=== Begin Enclosure ===
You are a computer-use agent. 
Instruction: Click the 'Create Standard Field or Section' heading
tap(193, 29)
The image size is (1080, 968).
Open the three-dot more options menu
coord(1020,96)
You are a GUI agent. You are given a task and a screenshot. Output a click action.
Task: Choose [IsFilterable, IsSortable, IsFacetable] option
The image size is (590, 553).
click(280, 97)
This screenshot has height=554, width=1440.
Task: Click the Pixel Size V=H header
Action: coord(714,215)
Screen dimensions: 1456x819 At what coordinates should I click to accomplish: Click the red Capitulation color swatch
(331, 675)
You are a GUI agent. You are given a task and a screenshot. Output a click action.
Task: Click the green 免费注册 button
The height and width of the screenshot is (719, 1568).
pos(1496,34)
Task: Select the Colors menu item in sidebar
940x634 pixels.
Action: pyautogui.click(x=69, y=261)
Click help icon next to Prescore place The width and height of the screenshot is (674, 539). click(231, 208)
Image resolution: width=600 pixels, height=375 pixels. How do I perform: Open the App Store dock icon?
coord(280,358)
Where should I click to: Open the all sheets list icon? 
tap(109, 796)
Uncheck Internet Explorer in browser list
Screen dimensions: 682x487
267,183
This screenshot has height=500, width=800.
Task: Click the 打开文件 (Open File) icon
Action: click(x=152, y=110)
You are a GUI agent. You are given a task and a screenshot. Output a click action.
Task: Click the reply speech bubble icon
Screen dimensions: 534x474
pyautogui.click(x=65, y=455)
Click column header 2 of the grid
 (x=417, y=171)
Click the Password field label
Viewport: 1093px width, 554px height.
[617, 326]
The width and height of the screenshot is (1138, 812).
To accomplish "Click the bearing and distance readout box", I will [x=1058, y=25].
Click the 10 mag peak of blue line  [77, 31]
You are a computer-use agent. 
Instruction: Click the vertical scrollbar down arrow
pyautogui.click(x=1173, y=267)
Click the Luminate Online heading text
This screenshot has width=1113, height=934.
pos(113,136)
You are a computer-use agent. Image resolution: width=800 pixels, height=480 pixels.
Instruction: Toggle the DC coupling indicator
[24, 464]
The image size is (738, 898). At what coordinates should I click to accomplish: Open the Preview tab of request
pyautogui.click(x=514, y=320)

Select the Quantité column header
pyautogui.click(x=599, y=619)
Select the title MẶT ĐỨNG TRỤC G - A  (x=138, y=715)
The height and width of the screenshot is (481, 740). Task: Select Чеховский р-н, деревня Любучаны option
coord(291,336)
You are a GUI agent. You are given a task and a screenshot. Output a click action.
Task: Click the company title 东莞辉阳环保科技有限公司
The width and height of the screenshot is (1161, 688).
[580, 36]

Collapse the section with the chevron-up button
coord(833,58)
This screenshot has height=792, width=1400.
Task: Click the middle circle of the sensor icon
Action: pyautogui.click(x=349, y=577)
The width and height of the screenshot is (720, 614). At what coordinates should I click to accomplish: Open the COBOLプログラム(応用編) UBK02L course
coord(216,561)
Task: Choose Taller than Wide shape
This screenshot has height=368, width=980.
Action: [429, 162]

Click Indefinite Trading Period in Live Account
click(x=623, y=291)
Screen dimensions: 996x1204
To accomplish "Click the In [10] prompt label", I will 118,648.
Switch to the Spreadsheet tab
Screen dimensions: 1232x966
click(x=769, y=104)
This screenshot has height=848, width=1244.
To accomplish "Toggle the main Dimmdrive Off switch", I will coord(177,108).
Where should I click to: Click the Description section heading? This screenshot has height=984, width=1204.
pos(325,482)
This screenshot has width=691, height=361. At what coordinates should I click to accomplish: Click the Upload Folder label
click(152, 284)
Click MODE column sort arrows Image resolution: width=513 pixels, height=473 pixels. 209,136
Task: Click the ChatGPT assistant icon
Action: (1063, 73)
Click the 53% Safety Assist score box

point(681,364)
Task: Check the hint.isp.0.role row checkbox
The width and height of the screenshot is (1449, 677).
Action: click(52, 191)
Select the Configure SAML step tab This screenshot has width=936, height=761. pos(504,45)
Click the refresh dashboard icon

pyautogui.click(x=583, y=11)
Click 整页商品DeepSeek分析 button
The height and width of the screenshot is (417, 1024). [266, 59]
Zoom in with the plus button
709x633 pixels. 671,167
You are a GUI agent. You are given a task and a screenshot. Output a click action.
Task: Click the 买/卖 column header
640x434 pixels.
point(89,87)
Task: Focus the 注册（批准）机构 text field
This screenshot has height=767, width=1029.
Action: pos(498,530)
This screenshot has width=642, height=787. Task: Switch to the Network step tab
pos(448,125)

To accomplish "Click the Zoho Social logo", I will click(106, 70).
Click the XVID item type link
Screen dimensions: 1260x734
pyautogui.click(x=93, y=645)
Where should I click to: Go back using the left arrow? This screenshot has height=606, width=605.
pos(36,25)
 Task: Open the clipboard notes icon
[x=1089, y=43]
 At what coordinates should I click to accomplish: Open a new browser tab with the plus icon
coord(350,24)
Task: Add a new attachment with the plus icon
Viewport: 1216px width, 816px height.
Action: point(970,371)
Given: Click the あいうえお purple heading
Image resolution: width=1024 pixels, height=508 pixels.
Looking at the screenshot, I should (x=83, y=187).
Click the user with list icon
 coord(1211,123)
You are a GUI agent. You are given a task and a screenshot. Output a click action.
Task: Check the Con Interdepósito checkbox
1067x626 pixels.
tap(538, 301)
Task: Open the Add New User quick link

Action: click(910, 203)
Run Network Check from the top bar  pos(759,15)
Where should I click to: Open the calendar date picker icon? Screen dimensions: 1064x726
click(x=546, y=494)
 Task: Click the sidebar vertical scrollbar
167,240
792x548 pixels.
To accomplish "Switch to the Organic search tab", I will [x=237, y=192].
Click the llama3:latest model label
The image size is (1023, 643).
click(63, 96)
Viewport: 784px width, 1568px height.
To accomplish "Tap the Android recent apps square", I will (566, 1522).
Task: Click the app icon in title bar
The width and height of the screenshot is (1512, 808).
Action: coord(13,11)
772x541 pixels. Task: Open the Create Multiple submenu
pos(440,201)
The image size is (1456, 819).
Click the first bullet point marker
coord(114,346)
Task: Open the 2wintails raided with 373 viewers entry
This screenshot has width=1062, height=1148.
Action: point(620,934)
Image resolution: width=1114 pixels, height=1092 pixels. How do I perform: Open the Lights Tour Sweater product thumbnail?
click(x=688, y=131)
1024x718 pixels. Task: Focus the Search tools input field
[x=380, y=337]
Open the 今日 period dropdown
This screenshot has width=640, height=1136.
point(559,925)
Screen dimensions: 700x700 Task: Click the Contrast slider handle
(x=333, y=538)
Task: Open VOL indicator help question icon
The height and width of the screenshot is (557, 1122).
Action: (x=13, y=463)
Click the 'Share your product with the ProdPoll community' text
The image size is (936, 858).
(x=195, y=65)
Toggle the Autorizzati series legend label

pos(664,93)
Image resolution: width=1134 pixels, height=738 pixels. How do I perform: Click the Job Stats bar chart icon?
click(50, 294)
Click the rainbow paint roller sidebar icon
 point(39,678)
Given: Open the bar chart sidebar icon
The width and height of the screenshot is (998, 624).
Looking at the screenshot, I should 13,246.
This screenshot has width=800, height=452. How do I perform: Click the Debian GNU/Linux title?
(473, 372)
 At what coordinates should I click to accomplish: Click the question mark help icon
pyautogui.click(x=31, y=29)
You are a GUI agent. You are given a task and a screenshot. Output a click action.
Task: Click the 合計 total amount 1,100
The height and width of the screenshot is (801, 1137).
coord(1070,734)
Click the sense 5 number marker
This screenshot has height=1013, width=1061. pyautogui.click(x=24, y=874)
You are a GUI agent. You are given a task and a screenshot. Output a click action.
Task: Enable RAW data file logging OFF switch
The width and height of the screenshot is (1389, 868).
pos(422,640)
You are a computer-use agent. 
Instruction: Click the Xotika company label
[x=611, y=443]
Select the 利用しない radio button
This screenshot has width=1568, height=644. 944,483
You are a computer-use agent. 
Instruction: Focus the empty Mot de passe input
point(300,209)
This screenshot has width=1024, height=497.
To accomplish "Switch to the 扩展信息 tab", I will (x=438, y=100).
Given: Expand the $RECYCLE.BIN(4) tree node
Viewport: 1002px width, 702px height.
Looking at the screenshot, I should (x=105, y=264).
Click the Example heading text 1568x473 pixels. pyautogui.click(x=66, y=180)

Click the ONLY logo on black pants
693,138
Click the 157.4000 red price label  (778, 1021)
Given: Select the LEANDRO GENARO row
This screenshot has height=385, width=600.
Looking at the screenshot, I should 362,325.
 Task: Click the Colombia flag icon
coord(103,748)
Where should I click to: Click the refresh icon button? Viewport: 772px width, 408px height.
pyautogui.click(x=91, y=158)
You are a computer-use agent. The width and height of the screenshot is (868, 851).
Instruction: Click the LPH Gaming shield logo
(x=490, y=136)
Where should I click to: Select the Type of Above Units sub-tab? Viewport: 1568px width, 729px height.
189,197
=== End Enclosure ===
▶ What you are asked to do
Verbatim output is expected for the lines from the start of the data to the line in which "Task: Choose [IsFilterable, IsSortable, IsFacetable]" appears, both included.

▶ Problem solution
You are a computer-use agent. 
Instruction: Click the 'Create Standard Field or Section' heading
tap(193, 29)
The image size is (1080, 968).
Open the three-dot more options menu
coord(1020,96)
You are a GUI agent. You are given a task and a screenshot. Output a click action.
Task: Choose [IsFilterable, IsSortable, IsFacetable] option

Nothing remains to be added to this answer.